Probably worth getting checked but unfortunately a lot of symptoms of ovarian problems are pretty vague and belong to a lot of disorders.Typically the bloating for ovarian problems tends to be more severe and tends to get bad then stay bad. Bloating for IBS is more likely to come and go.But like I said you seem to have enough new stuff going on all at once that it is worth seeing the doctor about.


----------



## mztummy (Mar 29, 2009)

I have IBS with alternating D/C and also happen to suffer from ovarian cysts. My first cysts started when I was 15 and were so bad that I would collapse from the pain.
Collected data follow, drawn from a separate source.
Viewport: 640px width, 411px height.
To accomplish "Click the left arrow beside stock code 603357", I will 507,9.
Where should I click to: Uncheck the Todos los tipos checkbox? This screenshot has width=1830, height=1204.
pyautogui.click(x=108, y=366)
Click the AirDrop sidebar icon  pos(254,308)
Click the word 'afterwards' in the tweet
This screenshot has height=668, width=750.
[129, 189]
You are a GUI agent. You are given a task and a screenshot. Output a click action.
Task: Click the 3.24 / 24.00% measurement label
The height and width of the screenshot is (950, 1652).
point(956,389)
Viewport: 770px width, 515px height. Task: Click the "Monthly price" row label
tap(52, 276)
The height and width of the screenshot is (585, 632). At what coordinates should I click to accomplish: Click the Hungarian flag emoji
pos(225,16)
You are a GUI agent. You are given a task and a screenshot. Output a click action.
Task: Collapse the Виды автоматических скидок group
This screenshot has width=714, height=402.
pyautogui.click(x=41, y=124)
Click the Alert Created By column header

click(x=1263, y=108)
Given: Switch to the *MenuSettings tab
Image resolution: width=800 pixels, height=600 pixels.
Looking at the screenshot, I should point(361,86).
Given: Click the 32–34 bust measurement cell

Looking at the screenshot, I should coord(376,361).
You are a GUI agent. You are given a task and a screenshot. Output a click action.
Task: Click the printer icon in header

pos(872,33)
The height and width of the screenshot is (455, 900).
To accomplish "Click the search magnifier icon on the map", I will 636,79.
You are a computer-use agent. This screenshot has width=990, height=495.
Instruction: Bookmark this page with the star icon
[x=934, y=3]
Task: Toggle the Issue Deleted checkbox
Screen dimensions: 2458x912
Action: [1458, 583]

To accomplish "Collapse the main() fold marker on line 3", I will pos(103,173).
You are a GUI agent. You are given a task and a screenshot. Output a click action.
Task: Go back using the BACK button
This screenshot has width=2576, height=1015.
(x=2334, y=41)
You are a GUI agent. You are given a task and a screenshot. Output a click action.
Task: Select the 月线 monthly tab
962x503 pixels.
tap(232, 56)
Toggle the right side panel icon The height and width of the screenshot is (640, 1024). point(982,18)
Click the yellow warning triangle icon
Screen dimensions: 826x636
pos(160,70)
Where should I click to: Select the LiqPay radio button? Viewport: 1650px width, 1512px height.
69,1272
These usually show up before my period (1-2 weeks) and then to deal with cramps on top of it was never fun. I would go through bouts of diarrhea and nausea but I could usually tell when the cyst was about to burst as I would run a temp for about 24-hours. There would be the spotting/discharge for some and not all of them. At some points I would have a cyst every month and then be fine for 3-6 months. In college it continued to be a problem and was impacting my studies, so after an ultrasound to see the number of cysts I went on low ogestrel birth control pill to try and control the cysts. For about 8 years that managed to reduce them to about once a year. In the past year they were reoccurring more often so we switched me to taking the low ogestrel without the placebo pills for three packs straight and then have my period. Since that I haven't had a cyst so I am hoping this will help.I would definitely recommend talking with your physician about this. Keep track of the the area of the pain and range in a diary. I was told to basically draw a circle on the area of the abdomen and rate the pain on a scale of 1-5. Then I needed to keep track of other symptoms and my temp. This helped to get me on the right treatment plan. I hope they can figure out what is causing you problems. I wish you luck since it is definitely no fun.


----------



## Rosalie222 (Aug 30, 2010)

Hi relly23, I was just wondering what happened with the results and findings? Was is just IBS or something? I would really appreciate a reply as I have the same symptoms as you. Thanks, hope you are well.


relly23 said:


> i am a 16 year old female and back in may just before school got out i got a real bad cramp in my stomach one night and i began having diarrhea and after that passed i was alright until two weeks later and than my symptoms return minus the really watery diarrhea but i had acid reflux not knowing what it was at the time...my symptoms were-trouble flatulating-bloated-gassy-different bowels (mucusy and stuff)and i thought i just had ibs. but than one week in june i began experiencing nausea and it kind of stopped me from eating but i never threw up and i thought it was the acid reflux. it never occured to me that it could be a problem with my ovary until i started having to urinate a lot and i would get a dull ache on the bottom of my right stomach and it wasn't an everyday thing so i never payed it any attention. i'm going to the doctor next week. can anybody with an ovary cyst help me? i'm also passing brown discharge two weeks before my period.


----------